Escalating Violence Continues in Northern Mali
Following the withdrawal of UN peacekeepers, northern Mali has witnessed a drastic surge in violence, with over 150 fatalities reported.
The escalating unrest includes a significant attack on a passenger boat which resulted in 49 civilian deaths. This has led to a mass exodus from the city of Timbuktu, as residents flee the growing unrest.
The Malian military, which assumed power following two coups since 2020, is grappling with the escalating crisis. Furthermore, a 2015 peace agreement with ethnic Tuareg rebels has seemingly failed, adding fuel to the security crisis.
The violence is perpetrated by jihadi groups and former rebels, who are attempting to seize control over more regions. Malian security analyst, Mahamadou Bassirou Tangara, emphasizes that the frequency and intensity of these attacks are unprecedented.
According to the Armed Conflict Location Event Data Project (ACLED), Mali has witnessed an average of four violent attacks daily in 2022, a 15% increase compared to the same period last year.
The Situation in Northern Regions
The situation is particularly severe in northern regions like Gao, where violence has more than doubled since the withdrawal of UN peacekeepers.
The Tuareg rebels have claimed responsibility for a major attack on a Malian army base, signaling a breakdown of the peace agreement. The rebels have also temporarily captured parts of Bourem in the Gao region.
Despite being a major gold producer, Mali is one of the least developed nations globally, with nearly half of its 22 million population living below the poverty line. This escalating violence further exacerbates the humanitarian crisis, with a third of Mali’s citizens requiring humanitarian aid.
The UN Office for the Coordination of Humanitarian Affairs (OCHA) has registered over 33,000 people fleeing the violence in northern Mali for Mauritania and Algeria.
Effectiveness of UN Peacekeeping Force Questioned
The effectiveness of the UN peacekeeping force, MINUSMA, has come into question as affiliated groups of al-Qaida and the Islamic State have nearly doubled their territory control in less than a year.
MINUSMA, considered the most dangerous UN mission globally, was asked to vacate Mali by the country’s military government in June.
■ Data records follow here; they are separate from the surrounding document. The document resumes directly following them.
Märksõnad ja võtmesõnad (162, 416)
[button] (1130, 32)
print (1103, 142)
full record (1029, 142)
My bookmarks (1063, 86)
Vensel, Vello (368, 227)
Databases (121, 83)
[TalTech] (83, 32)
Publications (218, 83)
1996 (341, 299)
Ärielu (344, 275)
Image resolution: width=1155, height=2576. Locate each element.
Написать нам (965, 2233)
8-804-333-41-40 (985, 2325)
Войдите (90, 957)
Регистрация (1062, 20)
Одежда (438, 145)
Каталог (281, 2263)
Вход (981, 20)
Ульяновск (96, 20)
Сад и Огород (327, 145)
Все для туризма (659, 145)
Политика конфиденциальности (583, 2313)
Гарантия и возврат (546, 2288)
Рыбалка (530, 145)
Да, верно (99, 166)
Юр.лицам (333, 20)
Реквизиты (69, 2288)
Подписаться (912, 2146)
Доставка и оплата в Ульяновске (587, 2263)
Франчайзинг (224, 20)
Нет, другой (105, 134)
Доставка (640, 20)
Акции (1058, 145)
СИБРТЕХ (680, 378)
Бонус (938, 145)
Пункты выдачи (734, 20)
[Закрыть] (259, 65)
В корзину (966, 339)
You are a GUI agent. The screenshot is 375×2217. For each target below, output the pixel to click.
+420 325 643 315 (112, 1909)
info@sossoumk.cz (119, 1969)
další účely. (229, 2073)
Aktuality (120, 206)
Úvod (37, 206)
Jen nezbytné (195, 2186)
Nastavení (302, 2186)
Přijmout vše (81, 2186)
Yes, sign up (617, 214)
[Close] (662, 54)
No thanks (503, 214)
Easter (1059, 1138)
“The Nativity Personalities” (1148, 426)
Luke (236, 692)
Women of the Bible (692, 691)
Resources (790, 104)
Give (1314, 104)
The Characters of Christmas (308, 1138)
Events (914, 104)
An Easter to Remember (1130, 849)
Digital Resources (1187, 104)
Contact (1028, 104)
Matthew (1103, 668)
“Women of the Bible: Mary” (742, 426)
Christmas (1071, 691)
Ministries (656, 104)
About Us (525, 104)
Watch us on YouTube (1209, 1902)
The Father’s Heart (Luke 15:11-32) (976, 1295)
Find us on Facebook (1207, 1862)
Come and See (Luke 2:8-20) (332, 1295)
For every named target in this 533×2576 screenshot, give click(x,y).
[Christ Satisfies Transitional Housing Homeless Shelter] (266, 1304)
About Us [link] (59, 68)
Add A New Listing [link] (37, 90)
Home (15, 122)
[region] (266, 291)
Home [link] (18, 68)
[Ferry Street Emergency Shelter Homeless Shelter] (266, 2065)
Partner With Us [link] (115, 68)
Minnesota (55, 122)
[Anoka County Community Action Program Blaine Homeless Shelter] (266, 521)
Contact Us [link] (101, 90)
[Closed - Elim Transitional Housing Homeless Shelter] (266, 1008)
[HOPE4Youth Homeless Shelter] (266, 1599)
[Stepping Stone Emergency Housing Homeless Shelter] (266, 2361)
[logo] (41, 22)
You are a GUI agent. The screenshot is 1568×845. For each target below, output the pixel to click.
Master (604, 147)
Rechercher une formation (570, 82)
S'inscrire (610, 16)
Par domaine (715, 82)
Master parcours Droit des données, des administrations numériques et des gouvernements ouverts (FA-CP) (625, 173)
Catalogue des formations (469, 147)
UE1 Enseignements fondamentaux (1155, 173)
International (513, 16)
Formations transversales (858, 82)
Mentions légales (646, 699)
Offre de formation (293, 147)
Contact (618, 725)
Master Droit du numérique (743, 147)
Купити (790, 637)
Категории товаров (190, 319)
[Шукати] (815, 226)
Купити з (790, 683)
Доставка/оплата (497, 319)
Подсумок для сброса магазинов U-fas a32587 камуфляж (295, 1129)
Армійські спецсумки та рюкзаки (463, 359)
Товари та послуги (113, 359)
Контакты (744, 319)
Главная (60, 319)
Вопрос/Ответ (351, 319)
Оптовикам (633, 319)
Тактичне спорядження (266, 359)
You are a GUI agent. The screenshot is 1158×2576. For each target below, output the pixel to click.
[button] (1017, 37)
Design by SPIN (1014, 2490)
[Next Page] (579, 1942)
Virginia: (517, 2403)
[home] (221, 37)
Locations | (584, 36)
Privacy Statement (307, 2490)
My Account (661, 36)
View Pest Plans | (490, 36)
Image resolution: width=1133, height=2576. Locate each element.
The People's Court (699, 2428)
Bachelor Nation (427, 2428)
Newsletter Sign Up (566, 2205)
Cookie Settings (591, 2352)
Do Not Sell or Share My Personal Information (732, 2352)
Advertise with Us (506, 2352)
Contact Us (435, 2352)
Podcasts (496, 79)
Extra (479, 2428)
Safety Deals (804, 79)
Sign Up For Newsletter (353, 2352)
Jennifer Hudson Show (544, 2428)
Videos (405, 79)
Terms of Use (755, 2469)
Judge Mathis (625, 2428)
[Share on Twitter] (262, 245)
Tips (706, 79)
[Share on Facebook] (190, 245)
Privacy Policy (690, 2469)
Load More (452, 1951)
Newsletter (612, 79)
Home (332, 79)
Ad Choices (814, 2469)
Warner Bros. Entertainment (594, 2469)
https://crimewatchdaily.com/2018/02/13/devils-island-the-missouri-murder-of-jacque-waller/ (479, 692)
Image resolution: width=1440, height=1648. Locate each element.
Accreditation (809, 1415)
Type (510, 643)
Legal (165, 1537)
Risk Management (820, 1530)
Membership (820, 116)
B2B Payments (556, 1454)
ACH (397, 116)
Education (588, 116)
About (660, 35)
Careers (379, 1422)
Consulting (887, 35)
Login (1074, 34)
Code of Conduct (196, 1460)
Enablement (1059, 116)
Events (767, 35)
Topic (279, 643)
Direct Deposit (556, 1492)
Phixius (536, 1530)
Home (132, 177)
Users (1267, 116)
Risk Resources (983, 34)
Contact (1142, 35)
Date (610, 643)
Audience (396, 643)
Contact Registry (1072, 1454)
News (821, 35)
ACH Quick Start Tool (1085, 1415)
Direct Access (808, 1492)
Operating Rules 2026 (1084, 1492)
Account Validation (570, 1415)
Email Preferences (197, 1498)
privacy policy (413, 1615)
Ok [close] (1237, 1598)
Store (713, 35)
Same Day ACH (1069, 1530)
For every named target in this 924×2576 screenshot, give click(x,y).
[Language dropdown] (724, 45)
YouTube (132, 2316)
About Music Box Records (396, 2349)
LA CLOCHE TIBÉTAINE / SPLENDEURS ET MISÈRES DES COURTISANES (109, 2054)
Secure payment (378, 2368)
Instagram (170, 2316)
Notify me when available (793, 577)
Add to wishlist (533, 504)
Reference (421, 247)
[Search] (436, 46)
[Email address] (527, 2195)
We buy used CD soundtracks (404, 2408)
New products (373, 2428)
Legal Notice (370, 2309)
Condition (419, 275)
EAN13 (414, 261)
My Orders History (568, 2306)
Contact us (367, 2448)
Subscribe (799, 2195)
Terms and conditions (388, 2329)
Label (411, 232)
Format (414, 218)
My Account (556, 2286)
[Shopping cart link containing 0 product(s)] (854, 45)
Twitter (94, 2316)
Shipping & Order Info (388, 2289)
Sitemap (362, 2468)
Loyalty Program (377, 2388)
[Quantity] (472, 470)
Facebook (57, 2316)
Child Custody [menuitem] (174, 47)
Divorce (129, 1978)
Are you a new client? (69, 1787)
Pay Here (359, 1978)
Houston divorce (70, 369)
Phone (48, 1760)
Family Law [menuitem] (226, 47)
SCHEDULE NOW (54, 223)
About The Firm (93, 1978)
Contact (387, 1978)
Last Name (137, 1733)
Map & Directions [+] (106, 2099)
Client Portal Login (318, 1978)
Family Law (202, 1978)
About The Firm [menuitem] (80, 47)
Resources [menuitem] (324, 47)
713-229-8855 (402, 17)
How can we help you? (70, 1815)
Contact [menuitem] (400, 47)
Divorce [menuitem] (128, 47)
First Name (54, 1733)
Russia’s Wagner mercenary group has been assisting in combating the violence, but it has been deemed insufficient to fill the security gap left by MINUSMA’s withdrawal.
The departure of the UN peacekeepers is expected to deteriorate the already fragile security environment in Mali, potentially impacting the economic and political landscape of the country. The situation poses significant challenges, particularly regarding Mali’s intended political transition.